◆ **Source data**

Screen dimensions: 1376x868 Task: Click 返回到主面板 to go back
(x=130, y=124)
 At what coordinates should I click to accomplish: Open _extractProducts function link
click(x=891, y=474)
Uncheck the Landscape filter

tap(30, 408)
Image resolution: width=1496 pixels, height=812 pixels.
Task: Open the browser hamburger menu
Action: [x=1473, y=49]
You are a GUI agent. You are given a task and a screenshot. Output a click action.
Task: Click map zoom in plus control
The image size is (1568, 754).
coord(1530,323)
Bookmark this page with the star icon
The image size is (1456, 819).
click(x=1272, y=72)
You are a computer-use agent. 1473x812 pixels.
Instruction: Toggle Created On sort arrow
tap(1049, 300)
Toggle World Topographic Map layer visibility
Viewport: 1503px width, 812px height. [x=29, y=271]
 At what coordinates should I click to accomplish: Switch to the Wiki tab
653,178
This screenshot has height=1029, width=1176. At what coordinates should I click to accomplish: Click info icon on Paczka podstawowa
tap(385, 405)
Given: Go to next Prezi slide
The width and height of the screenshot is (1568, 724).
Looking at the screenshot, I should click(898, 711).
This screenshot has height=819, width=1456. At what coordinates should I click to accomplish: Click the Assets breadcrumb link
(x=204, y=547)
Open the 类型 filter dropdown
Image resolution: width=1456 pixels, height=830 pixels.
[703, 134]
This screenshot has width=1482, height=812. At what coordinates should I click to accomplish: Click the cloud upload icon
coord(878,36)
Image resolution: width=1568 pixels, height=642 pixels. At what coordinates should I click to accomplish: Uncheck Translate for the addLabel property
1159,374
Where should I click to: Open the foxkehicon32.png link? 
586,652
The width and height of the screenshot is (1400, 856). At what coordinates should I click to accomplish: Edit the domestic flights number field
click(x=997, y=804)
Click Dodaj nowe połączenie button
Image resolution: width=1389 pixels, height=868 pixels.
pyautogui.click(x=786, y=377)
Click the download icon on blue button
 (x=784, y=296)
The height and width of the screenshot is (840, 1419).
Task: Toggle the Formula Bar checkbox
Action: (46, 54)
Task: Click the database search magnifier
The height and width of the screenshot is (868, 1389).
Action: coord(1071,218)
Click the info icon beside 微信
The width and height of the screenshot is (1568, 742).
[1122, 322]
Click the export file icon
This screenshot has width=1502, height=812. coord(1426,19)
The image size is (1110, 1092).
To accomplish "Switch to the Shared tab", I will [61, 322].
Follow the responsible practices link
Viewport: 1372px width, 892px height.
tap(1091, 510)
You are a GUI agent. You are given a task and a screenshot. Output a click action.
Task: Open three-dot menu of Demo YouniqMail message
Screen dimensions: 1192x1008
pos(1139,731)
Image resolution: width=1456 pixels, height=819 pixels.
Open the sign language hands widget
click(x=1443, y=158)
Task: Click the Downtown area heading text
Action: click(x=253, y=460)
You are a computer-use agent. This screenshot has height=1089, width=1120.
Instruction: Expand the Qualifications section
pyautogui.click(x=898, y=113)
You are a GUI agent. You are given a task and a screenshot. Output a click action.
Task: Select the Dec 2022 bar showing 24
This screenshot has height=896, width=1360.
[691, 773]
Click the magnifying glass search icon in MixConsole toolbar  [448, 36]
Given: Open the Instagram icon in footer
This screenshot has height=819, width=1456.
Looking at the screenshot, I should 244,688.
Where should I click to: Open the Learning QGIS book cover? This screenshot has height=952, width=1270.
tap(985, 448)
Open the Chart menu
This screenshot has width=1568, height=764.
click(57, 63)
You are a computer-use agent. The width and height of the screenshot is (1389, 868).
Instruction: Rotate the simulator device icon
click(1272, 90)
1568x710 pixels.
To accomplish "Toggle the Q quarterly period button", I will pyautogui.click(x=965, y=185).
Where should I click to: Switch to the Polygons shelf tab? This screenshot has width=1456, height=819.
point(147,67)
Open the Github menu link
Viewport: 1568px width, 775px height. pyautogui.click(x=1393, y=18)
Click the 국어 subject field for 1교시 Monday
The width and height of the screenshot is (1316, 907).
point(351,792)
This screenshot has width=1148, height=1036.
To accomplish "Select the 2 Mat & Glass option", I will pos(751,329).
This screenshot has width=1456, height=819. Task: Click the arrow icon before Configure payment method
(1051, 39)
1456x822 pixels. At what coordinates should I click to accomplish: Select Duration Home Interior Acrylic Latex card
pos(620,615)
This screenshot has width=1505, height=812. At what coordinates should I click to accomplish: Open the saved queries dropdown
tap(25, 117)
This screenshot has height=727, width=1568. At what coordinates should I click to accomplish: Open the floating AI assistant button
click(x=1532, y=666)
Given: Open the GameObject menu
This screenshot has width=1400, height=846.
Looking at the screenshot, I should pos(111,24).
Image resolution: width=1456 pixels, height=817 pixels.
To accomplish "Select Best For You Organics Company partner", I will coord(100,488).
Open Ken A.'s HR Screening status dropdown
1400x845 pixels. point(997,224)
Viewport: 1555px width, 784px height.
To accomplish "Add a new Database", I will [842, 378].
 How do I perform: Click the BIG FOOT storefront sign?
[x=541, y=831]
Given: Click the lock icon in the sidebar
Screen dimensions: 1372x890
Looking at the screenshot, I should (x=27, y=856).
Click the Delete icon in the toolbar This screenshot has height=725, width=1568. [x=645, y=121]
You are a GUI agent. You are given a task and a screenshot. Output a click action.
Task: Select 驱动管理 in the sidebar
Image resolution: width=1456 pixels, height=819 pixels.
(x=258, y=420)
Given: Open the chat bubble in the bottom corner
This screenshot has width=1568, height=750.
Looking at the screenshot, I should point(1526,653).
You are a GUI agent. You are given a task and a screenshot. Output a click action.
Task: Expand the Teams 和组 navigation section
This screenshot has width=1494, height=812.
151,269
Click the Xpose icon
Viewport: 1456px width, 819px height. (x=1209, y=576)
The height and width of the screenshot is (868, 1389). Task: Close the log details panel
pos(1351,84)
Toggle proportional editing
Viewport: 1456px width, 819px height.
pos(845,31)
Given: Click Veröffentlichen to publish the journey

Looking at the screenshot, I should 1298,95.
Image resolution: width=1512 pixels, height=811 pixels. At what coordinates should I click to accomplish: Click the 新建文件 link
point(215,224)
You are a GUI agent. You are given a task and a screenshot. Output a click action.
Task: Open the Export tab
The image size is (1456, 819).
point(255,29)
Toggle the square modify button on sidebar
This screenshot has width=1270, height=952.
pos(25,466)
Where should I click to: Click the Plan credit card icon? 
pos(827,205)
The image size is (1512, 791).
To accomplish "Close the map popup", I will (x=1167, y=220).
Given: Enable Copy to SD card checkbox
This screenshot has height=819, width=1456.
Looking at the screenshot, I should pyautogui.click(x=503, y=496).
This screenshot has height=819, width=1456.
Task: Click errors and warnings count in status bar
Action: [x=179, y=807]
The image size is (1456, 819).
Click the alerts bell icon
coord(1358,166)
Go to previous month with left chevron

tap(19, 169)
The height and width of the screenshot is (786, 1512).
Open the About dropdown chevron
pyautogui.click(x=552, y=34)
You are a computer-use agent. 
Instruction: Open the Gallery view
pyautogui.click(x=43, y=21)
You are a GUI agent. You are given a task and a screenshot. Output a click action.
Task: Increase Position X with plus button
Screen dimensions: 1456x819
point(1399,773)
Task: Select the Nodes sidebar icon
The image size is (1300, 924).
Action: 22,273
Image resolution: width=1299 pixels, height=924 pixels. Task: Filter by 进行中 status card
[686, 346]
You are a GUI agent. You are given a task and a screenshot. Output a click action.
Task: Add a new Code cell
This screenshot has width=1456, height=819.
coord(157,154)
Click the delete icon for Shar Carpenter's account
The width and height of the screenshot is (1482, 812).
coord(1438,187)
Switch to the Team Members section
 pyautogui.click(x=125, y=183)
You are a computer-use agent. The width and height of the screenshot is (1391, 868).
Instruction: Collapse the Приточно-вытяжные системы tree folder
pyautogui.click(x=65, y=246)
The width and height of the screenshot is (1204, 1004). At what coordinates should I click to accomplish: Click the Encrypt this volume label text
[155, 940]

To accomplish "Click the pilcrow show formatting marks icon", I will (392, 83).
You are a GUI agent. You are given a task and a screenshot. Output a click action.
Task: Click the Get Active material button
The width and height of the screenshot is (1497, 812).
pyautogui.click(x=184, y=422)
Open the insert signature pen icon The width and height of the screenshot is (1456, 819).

◆ **To do**
Wherever the word "search" appears in a line of the data above, copy that line.

◆ **Result for this exercise**
Task: Click the database search magnifier
Click the magnifying glass search icon in MixConsole toolbar  [448, 36]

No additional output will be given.